Give back, exactly and with nothing added, the lines that run from the one containing "You are a GUI" to the final line below.
+++ EXERCISE INPUTS
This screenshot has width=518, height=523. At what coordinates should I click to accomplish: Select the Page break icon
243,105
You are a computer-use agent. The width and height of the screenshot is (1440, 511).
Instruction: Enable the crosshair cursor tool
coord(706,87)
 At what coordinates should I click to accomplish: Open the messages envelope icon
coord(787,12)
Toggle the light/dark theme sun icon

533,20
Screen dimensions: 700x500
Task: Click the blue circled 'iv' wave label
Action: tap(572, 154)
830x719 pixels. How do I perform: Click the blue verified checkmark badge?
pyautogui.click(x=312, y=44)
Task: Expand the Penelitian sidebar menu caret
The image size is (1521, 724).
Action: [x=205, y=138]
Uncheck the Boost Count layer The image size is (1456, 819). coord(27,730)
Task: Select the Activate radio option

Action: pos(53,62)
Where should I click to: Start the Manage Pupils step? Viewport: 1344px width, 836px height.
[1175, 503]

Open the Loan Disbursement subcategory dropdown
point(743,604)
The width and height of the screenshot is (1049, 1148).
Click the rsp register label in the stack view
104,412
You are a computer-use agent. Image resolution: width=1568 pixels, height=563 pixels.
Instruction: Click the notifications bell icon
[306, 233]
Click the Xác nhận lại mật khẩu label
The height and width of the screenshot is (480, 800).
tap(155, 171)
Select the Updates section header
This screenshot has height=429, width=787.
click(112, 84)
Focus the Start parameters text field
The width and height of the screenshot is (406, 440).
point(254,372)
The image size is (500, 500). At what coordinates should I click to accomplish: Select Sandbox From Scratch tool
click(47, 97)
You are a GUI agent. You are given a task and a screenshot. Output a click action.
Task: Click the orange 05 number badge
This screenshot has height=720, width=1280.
++++++
-- ANSWER TO THIS EXERCISE --
You are a GUI agent. You are given a task and a screenshot. Output a click action.
Task: Click the orange 05 number badge
This screenshot has height=720, width=1280.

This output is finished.